2016 年 58 巻 12 号 p. 908-918

詳細
著者抄録

2002~2013年に日本の学協会誌に掲載された論文120万9,674本を対象に,どの程度オンラインで入手できるのかを調査した。調査にあたっては1)CiNii Articlesを用いた調査,2)J-STAGE・メディカルオンラインへの収録状況調査,3)サーチエンジンを用いたサンプリング調査,という3つの方法を採用した。結果から,日本の学協会誌掲載論文のうち,7割以上は何らかの形でオンラインで入手可能であると見積もられた。特に英語論文や自然科学分野の論文は,オンラインで入手可能なものが多い。一方で,人文学分野ではオンラインで入手できる論文が43.7%,社会科学分野でも51.5%にとどまっていた。

1. はじめに

学術論文のオンライン入手環境が整ってきている。国際的な学術雑誌のほとんどは電子ジャーナル化され,従来いわゆる「灰色文献」の代表格とみなされてきた大学・研究機関等の発行する紀要も,機関リポジトリによって多くがインターネット上で入手できるようになった。また,研究者自らが自身の論文をアップロード・共有するResearchGateのようなサービスも普及しつつある。研究者の文献入手行動もオンラインを前提に置いたものとなっており,2014年に学術図書館研究委員会(SCREAL)が行った調査によれば,すでに自然科学系では80%以上,人文社会科学系でも50%近くの研究者・大学院生が,最近読んだ論文をオンラインで入手したと回答している。電子ジャーナルを週1回以上利用する回答者の割合も,自然科学系で80%以上,人文社会科学系で60%弱に至っている。論文の閲読方法についても,PCまたはモバイル端末の画面でそのまま読むとする回答者が過去の調査より増加している。モバイル端末の研究/教育目的での利用自体も増加するなど,今後オンラインで文献を入手し,そのまま端末画面で閲覧する研究者がますます増えていく可能性が示唆されている1)

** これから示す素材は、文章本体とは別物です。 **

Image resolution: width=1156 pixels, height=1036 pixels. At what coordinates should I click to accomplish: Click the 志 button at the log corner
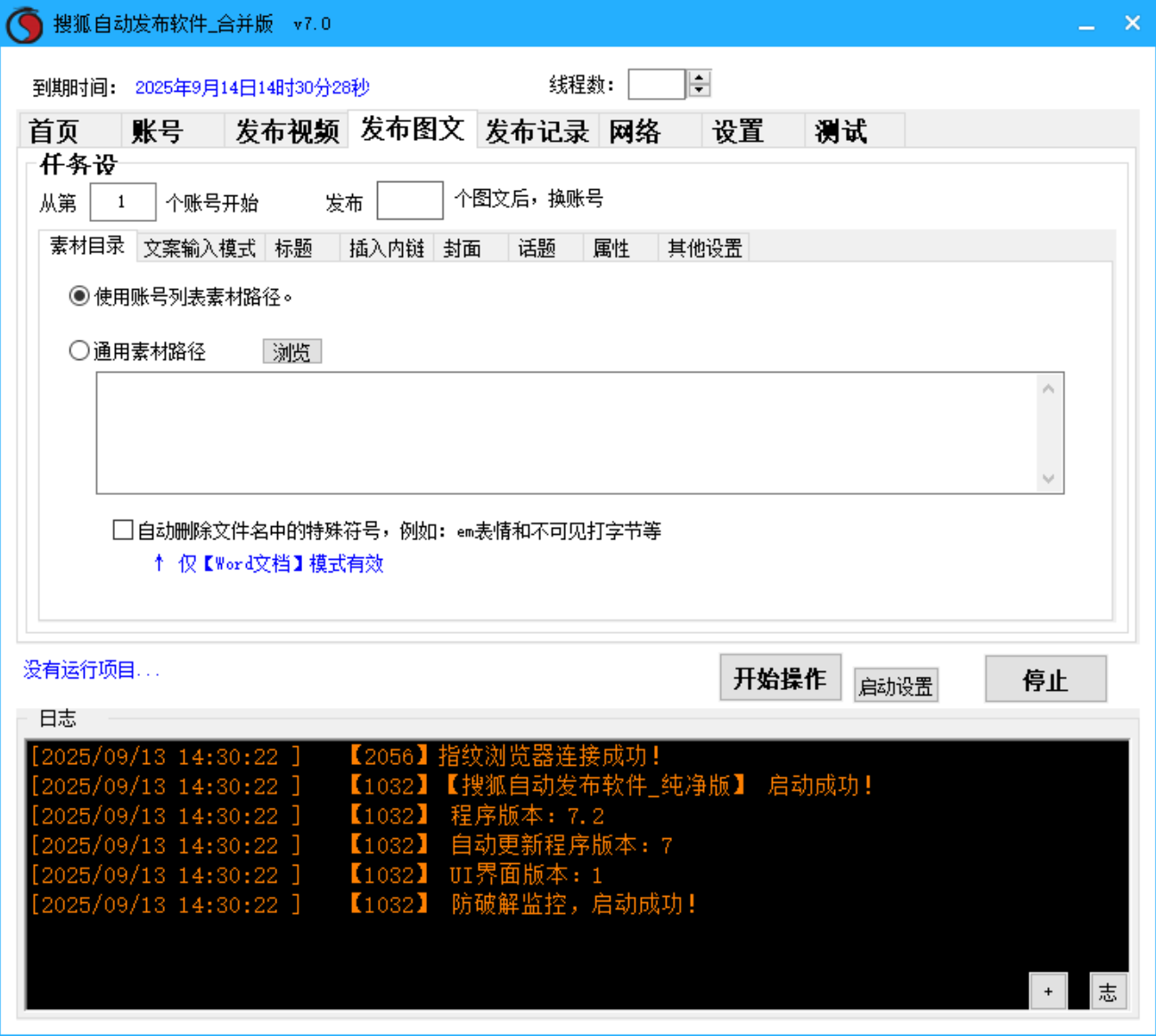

一方で,日本国内で発行される学術雑誌,とりわけ紀要ではなく学会や専門団体(以下,「学協会」とする)が発行する雑誌については,必ずしもオンラインで入手できるとは限らない状況が続いている。日本の科学技術分野の電子ジャーナル数を継続調査し続けている時実によれば,電子ジャーナルとして提供される雑誌は増加し続けているものの,2013年時点でも日本発行の科学技術医学分野の雑誌のうち,電子ジャーナル化されていたものは44.5%と半数未満にとどまっていたという。英文誌については89.3%と大半が電子ジャーナル化されている一方,和文および英文と和文の混載誌において38.7%の雑誌しか電子ジャーナル化されていないことが指摘されている2)。人文社会系においては状況はより深刻で,現在日本の人文社会系論文誌の電子化を主に担っているのは国立情報学研究所電子図書館事業(NII-ELS)であるが注1),時実の調査によれば,2008年時点で人文社会系論文誌1,436誌中,NII-ELSにより電子的に提供されているものは279誌(19.4%)にとどまっていた。紀要4,156誌中2,188誌(52.6%)が提供されている状況とは対照的で,学協会が発行する論文誌の方がオンライン入手環境に劣っていることがうかがえる3)。結果として,学協会誌掲載論文,中でも科学技術医学系の日本語論文や,人文社会系の論文は,海外の学術雑誌掲載論文はもちろんのこと,日本国内の大学・研究機関紀要論文に比べてさえ,オンライン上のビジビリティ(目につきやすさ)が低くなっていると考えられている4)。学生のレポート執筆に関する調査5),研究者の論文引用行動に関する調査の双方から6),オンラインでのビジビリティが論文の利用に影響することが知られており,学協会誌掲載論文のオンライン化の遅れは日本の学術情報流通環境における喫緊の課題といえよう。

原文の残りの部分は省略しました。